Some Discussions on Space and Motion from Contrastive Perspective: The Expression of Motion Events by Czech Native Speakers vs. Chinese Speakers of Czech

Publication at Faculty of Arts |
2023

Abstract

Thinking about space and motion and their perception has a tradition going back as far as our cultural memory reaches. Similarly long is the tradition of thinking about the nature of these categories reflected in languages.

The paper aims to introduce the ongoing study of motion events. It especially concentrates on the verbs of motion. In the study, I examine how Czech native vs. non-native speakers lexicalize motion events and what patterns of spatial encoding they follow or deviate from. For the panel presentation, Chinese native speakers learning Czech were selected. The study follows the findings of the research presented by Lin (2021).

Following Talmy's semantic classification of world languages into verb-framed and satellite-framed (Talmy 1985, 2000) that distinguishes between languages in terms of their encoding patterns of motion events, the contribution presents a comparison of the range of motion verbs used by native and non-native speakers and comments on the semantics of spatial events.

I rely on data elicited based on the so-called Frog story (Mayer 1969).
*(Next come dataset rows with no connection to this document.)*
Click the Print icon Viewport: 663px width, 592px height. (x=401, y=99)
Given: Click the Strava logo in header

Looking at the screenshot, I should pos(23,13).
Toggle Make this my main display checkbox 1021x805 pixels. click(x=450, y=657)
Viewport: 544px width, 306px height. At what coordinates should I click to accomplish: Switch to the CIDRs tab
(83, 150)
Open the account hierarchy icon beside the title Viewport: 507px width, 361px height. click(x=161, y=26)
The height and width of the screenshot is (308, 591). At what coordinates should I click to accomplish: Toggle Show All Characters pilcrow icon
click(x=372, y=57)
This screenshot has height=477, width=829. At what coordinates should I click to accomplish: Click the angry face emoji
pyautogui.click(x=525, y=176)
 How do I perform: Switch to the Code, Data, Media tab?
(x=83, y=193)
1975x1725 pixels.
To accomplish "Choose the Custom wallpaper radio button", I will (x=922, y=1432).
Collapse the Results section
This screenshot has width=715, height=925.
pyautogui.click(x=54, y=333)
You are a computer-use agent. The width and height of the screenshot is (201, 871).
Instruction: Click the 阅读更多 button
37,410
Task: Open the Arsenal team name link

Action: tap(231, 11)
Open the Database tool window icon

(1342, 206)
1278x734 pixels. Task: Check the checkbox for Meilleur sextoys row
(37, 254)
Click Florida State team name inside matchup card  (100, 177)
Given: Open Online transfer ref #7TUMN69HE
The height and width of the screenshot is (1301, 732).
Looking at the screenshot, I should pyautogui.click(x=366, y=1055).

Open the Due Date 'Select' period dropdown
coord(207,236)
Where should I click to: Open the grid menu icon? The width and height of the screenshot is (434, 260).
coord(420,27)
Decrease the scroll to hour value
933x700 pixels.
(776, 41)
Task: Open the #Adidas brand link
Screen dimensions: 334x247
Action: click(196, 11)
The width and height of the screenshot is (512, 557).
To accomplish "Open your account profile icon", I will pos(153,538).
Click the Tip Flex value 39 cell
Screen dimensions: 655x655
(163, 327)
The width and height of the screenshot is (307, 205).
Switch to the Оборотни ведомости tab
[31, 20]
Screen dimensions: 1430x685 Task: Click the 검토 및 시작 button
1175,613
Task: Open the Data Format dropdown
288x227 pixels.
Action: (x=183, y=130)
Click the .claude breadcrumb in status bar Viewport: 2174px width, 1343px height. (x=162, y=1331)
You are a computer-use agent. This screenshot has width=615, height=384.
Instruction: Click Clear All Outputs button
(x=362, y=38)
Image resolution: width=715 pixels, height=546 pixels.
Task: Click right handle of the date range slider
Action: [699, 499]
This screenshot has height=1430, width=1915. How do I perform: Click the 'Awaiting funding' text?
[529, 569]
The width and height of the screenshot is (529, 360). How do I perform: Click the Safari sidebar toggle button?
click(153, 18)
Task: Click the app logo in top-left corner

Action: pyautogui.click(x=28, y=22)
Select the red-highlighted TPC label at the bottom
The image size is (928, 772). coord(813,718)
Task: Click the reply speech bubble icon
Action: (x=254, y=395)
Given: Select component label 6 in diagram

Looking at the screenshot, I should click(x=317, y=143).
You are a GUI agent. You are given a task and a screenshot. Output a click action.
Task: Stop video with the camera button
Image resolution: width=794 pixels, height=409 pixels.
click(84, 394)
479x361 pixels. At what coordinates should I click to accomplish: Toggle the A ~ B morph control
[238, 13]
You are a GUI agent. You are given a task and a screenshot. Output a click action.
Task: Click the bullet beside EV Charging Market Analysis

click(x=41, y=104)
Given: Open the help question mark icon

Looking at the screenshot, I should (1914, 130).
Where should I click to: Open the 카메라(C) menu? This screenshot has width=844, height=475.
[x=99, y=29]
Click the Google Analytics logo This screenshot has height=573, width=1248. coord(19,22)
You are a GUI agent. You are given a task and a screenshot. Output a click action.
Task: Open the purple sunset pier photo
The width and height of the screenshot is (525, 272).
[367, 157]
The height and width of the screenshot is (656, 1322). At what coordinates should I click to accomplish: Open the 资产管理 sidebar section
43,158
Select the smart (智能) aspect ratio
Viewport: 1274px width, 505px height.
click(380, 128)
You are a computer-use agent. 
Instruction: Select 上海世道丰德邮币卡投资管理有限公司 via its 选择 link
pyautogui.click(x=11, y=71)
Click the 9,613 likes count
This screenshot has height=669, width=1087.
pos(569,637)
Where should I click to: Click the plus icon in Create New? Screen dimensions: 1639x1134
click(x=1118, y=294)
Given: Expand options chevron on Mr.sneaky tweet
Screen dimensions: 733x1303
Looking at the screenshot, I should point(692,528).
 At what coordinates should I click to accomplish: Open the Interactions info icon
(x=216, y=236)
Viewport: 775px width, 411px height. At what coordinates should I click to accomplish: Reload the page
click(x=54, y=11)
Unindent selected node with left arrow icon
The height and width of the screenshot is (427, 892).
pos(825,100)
The texts of the same assignment from comparable groups of Czech native speakers and non-native Czech speakers were analysed. Both groups consisted of university students of the Czech language. The texts were obtained using an elicitation probe derived from movement acquisition research. A written production that can be categorized as a narrative in the range of 53 texts (25 texts from native Czech speakers and 28 texts from L1 Chinese learners of Czech) was elicited based on the picture book Frog, where are you? (Mayer, 1969).

In the analysis, I focus on the following areas (the specifics of native Czech speakers and Chinese learners of Czech are always compared):

- range of verbs used to capture elicited motion events;

- types of verbs used to capture elicited motion events;

- verbal prefixes;

- features of verb-framing and satellite-framing.